Il punto forte del servizio sta, ancora una volta, nel mostrare come esista sì un autosfruttamento da parte dei piccoli imprenditorini dei laboratori (che dicono di lavorare praticamente gratis per non perdere le commesse di un grande gruppo come Gucci) ma niente in confronto alle disumane condizioni degli operai cinesi del territorio toscano.

Questi, infatti, vengono assunti attraverso un mediatore cinese che non gli garantisce niente (ferie, malattia ecc.) a parte il lavoro a cottimo (più produci, più sei pagato, in teoria) formalmente vietato per legge, e una giornata lavorativa che va dalle 9 di mattina alle 11 di sera: 14 ore ! E il bello è che, sempre dalle immagini, si nota come i controlli non vengano mai effettuati, che tutti sappiano ed abbiano sempre saputo, e soprattutto come il tempo di questo sfruttamento legalizzato chiamato “lavoro” sia ancora una volta la misura e la sostanza del valore prodotto nel mondo. I padroni ringraziano, le istituzioni acconsentono e il prezzo finale occulta la realtà delle cose: in questa società mediata dal denaro, che accumulato diventa capitale, o si viene derubati del proprio tempo per ottenere del denaro, o si viene derubati del denaro in seguito ad aver affittato il proprio tempo, o entrambi. La strage della fabbrica di Prato dello scorso anno insegna.

Non si scappa.

Di fronte ai tanti discorsi sui “diritti”, il “giusto profitto” o l’”equo salario”, così come al “reddito di esistenza” e via dicendo, dopo aver constatato per l’ennesima volta che questa società si regge su di un furto legalizzato di tempo e valore, e che quindi farsene dare indietro un po’ non risolve proprio niente, rappresentando invece un contentino, pensiamo sia il caso di organizzarsi di conseguenza.

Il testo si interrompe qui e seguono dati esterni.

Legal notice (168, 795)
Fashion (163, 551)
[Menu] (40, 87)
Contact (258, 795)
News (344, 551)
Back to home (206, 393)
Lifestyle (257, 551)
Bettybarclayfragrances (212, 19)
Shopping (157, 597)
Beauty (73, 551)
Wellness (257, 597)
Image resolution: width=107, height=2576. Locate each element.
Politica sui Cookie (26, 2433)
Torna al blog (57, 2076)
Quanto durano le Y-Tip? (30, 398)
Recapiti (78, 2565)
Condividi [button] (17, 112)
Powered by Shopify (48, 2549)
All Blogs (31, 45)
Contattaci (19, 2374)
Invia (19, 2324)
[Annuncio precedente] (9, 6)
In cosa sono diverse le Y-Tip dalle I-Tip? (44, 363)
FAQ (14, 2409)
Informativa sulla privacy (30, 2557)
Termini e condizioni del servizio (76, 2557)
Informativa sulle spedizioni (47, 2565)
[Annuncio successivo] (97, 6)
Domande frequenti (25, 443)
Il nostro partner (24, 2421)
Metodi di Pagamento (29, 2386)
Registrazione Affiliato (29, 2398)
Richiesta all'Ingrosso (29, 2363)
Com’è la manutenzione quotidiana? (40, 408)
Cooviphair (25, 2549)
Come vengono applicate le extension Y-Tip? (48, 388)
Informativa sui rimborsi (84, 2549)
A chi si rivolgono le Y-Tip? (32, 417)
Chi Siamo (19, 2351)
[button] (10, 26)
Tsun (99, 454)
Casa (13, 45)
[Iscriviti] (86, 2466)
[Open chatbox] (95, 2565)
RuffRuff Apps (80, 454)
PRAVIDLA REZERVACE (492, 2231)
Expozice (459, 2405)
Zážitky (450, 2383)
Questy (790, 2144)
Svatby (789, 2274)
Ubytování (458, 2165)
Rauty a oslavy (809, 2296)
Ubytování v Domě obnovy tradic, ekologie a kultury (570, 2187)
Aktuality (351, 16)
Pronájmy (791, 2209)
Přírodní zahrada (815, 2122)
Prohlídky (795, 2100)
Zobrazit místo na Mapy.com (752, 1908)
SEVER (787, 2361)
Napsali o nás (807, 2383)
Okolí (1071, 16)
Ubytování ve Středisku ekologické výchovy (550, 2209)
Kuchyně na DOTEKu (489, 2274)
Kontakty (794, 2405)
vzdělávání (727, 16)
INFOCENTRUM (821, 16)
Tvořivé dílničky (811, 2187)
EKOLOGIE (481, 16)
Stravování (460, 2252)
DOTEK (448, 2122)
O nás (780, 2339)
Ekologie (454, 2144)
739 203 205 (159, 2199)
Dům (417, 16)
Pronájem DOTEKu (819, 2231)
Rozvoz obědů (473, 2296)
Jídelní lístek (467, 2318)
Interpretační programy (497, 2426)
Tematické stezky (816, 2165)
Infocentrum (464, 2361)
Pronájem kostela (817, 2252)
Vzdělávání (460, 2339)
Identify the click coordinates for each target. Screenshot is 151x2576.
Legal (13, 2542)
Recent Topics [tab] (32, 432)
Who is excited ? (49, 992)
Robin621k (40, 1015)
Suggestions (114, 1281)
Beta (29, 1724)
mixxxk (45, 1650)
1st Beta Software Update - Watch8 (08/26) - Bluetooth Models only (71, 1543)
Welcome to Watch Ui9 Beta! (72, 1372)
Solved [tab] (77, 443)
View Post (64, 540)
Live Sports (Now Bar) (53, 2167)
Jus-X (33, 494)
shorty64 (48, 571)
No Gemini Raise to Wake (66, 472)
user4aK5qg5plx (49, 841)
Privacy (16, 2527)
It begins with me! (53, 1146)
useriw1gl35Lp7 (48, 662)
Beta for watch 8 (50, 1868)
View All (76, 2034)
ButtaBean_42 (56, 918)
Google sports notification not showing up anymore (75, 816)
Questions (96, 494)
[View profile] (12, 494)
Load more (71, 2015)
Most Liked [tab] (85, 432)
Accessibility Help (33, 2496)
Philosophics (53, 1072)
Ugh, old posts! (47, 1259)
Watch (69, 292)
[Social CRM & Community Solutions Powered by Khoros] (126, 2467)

Non vogliamo un “altro mercato”, quindi un altro capitalismo; non esigiamo “più lavoro”, perché queste sono le condizioni (analogo furto di tempo si riscontra nel lavoro domestico, nel terzo settore come in fabbrica) e non ci sogniamo minimamente di gestire questo baraccone a suon di “riforme”.

Vogliamo proprio un altro mondo, perché è necessario cambiare radicalmente.